**Instruction A**
In the thread on random slopes in mixed models, what does the answer say is usually the only solution when the variance in the random slopes is estimated close to, or at, 0?
**Instruction B**
From the thread on random slopes in mixed models, extract word for word the passage starting with "If the model" and going on through "in the population.".

**Page**
Is it a must to include a random slope in a mixed model? I am learning about fitting mixed models and I find when it is justified to include or exclude a random slope rather confusing.
Some tutorials suggest that although the maximal random structure should be specified at the outset, the random slope should be kept only if it contributes to extra explanatory power, i.e. is significant and hence mathematically justified to stay in the model.
Other papers suggest that the random slope should be kept regardless of its significance when a cross-level interaction effect is included in the model; but does this assertion hold when no cross-level interaction but only a main effect is being investigated? Under what circumstances should I decide to keep or discard the random slope component from my model?
 A: There is considerable disagreement on this topic.
I like to keep it simple. If you have a priori reasons to believe that the fixed effect in question should vary by subject (or whatever the grouping variable is) then you should fit random slopes. Obviously, this is provided that the data supports such a model. Often a model containing random slopes will have a singular fit, either because the correlation between the slopes and intercepts is estimated close to, or at, +/- 1, or because the variance in the random slopes is estimated close to, or at, 0. In the former case, a model fitted without such correlation can be fitted, but in the latter case the only solution is usually to remove the random slopes.
If the model converges without warnings, then I would retain the random slopes. I would not do any statistical test to decide whether to retain them, because I had a priori reasons to include them in the first place and just because they weren't significant in this sample is not a reason to exclude them if I believe they should be present in the population.
Having said that, I can't really argue with the approach of testing with a likelihood ratio, and removing the slopes if they don't offer an improved fit, on the basis of model parsimony. It's just my preference to retain them.
I am not familiar with the argument to retain random slopes if a cross-level interaction is fitted in the fixed part of the model. Does this refer to random slopes for the interaction only ?

**Data extract**
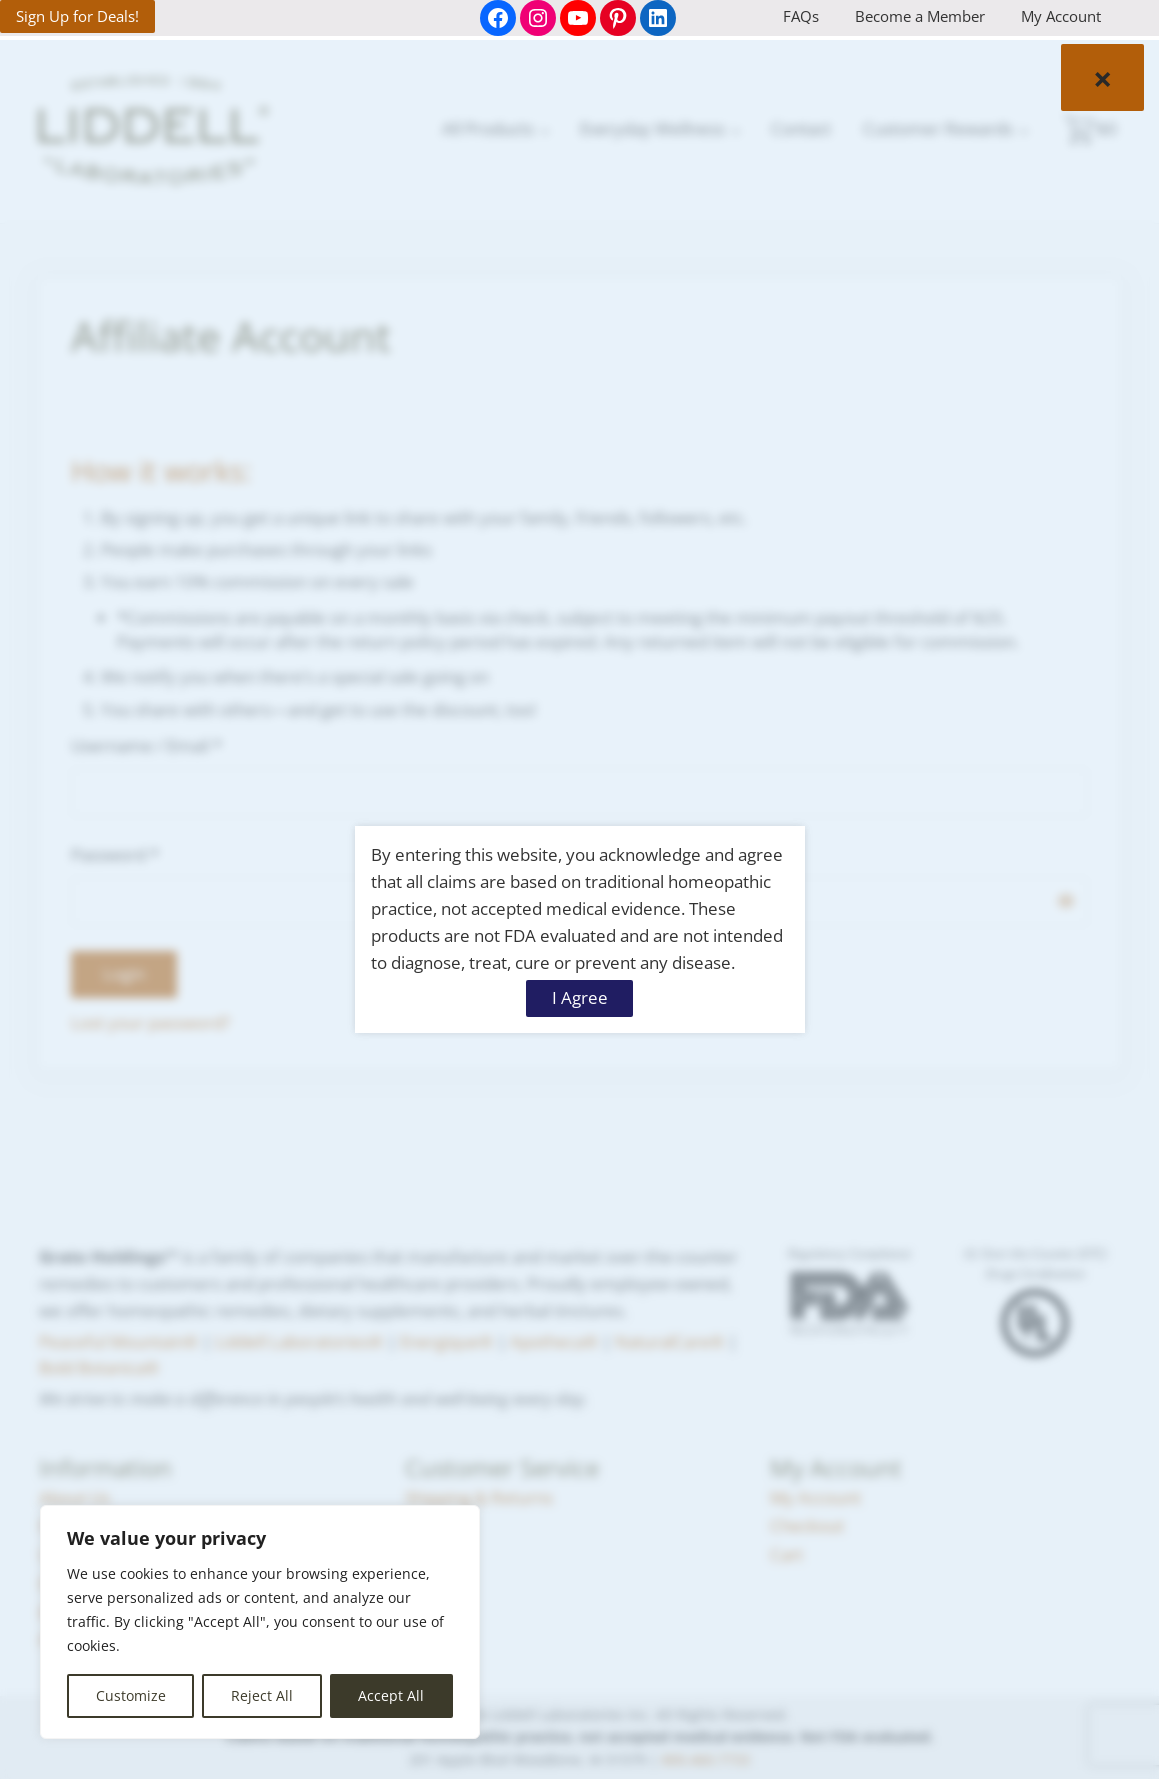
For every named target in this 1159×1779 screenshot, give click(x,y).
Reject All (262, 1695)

**Expected answer A**
Removing the random slopes.

**Expected answer B**
If the model converges without warnings, then I would retain the random slopes. I would not do any statistical test to decide whether to retain them, because I had a priori reasons to include them in the first place and just because they weren't significant in this sample is not a reason to exclude them if I believe they should be present in the population.